Below are the records; tally the lines that include "year" and report only the total.
── RECORDS SUPPLIED ──
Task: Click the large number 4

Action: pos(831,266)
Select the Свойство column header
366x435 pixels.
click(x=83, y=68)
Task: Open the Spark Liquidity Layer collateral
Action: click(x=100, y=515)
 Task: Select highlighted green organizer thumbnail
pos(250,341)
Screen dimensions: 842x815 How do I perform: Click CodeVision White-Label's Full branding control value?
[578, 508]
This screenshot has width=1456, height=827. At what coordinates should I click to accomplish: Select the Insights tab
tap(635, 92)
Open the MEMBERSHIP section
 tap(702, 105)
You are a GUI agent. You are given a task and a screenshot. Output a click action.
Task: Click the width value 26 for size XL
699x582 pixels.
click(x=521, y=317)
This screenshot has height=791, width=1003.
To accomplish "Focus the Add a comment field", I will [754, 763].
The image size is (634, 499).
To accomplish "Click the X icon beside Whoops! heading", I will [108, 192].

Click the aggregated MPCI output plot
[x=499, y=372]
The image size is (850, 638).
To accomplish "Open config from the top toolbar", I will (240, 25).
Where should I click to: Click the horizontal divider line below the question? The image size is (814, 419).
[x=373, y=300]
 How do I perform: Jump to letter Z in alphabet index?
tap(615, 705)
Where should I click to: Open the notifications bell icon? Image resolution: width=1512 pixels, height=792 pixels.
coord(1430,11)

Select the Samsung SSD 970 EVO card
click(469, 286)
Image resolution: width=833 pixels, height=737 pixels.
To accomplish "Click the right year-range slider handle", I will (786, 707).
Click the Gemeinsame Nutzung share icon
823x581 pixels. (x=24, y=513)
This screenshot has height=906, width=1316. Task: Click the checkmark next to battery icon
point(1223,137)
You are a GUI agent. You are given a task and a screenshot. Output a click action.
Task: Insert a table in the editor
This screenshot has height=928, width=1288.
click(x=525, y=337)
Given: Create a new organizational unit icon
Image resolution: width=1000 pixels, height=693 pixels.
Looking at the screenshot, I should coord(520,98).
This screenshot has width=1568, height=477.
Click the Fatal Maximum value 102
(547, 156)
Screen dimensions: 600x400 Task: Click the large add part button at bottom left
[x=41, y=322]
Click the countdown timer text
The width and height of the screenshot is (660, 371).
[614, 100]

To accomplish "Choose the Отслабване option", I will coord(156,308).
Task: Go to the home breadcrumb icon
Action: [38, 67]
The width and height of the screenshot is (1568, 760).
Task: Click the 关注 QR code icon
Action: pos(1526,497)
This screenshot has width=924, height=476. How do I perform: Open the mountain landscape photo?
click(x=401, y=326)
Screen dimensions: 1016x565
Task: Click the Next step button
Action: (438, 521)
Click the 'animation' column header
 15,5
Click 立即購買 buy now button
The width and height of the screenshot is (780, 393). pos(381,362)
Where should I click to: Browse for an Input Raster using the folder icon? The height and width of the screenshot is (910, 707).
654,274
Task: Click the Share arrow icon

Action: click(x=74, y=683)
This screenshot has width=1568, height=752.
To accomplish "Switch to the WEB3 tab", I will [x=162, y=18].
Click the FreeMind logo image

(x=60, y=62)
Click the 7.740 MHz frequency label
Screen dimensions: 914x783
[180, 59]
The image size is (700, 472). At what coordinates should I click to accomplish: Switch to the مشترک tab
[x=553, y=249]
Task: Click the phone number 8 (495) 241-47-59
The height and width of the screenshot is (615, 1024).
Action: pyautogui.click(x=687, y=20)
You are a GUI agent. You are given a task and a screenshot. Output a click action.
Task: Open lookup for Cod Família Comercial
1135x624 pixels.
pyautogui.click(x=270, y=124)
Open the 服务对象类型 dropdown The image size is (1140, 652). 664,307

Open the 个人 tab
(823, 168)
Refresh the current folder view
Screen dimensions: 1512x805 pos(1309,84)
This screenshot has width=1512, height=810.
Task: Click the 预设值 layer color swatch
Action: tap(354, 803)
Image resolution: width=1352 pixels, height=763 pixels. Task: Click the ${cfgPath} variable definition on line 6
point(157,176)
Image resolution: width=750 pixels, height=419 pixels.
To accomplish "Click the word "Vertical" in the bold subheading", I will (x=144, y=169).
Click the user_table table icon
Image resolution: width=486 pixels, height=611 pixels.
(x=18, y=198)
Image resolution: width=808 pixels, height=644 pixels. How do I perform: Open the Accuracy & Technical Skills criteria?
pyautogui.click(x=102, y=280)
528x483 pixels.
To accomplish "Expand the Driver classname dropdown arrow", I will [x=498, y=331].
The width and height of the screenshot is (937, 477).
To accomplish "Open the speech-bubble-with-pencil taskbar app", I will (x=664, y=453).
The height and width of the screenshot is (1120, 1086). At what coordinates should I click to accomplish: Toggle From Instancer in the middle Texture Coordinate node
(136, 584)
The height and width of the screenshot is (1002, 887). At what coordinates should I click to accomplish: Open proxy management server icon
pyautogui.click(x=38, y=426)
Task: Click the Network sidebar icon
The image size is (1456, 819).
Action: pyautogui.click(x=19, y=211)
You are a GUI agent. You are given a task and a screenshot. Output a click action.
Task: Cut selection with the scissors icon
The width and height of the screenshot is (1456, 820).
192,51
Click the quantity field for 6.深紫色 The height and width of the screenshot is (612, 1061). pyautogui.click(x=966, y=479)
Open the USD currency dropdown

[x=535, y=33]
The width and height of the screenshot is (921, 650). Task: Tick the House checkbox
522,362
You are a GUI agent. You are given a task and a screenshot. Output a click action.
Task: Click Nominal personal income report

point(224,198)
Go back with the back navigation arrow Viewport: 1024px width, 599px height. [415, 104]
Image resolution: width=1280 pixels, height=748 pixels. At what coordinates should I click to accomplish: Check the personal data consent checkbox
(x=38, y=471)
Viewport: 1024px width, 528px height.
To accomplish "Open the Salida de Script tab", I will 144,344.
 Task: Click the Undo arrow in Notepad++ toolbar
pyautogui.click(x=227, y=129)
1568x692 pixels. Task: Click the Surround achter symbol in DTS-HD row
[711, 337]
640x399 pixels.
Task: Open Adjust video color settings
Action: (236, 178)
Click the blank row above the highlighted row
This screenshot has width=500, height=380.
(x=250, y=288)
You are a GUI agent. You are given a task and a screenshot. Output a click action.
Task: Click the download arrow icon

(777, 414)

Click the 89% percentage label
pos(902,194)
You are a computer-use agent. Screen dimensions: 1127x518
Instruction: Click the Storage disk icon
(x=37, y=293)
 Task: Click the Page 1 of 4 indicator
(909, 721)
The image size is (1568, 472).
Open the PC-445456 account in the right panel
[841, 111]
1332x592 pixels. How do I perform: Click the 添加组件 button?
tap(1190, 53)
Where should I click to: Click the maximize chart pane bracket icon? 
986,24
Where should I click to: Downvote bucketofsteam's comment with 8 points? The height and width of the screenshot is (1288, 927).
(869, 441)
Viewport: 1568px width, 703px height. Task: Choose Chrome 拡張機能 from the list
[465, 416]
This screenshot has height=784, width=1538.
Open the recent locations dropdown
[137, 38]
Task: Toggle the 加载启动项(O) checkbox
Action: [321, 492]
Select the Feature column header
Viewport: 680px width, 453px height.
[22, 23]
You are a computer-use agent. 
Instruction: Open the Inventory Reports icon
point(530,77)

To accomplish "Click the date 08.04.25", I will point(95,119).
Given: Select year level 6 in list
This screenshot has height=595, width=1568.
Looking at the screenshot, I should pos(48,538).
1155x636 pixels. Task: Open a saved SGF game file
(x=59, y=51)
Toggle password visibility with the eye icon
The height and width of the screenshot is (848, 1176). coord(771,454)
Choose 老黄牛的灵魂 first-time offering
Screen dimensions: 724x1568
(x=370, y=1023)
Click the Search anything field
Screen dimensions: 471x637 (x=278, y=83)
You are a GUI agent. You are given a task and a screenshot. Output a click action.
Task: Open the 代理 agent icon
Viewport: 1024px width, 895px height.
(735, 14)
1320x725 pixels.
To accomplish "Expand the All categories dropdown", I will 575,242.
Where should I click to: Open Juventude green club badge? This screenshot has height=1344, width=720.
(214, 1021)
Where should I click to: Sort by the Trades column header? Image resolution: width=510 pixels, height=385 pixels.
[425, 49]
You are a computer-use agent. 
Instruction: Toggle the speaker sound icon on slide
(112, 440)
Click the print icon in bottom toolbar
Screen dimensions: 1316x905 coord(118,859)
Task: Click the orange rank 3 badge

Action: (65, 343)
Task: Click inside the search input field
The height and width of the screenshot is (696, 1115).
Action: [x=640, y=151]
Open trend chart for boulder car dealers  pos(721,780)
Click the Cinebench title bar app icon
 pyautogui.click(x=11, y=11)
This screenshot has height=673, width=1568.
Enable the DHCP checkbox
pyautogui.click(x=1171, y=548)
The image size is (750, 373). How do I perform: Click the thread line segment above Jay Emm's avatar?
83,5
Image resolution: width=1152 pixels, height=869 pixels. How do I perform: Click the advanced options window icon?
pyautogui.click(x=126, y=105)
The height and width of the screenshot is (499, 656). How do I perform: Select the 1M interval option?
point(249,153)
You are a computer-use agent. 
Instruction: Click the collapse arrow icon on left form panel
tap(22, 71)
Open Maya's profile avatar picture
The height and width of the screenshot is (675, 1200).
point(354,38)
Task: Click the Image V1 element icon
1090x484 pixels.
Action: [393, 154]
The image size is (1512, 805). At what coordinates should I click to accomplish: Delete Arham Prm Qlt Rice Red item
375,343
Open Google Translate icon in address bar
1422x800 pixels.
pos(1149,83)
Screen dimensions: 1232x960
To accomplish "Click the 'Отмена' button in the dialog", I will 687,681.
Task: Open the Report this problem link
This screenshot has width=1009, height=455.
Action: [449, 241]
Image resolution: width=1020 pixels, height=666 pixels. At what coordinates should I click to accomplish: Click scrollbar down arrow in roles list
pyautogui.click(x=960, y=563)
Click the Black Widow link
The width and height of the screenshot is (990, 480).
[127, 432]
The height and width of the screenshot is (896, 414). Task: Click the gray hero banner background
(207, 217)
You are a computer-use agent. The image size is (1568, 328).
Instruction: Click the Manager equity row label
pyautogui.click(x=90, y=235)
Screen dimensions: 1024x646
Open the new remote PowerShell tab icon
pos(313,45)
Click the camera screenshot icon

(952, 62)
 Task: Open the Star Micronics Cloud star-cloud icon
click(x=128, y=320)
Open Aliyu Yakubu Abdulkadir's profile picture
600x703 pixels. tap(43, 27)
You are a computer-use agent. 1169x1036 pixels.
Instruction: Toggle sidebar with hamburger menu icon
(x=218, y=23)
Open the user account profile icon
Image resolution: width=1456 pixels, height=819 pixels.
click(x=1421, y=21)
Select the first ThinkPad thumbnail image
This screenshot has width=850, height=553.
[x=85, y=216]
───
### YOUR SOLUTION
2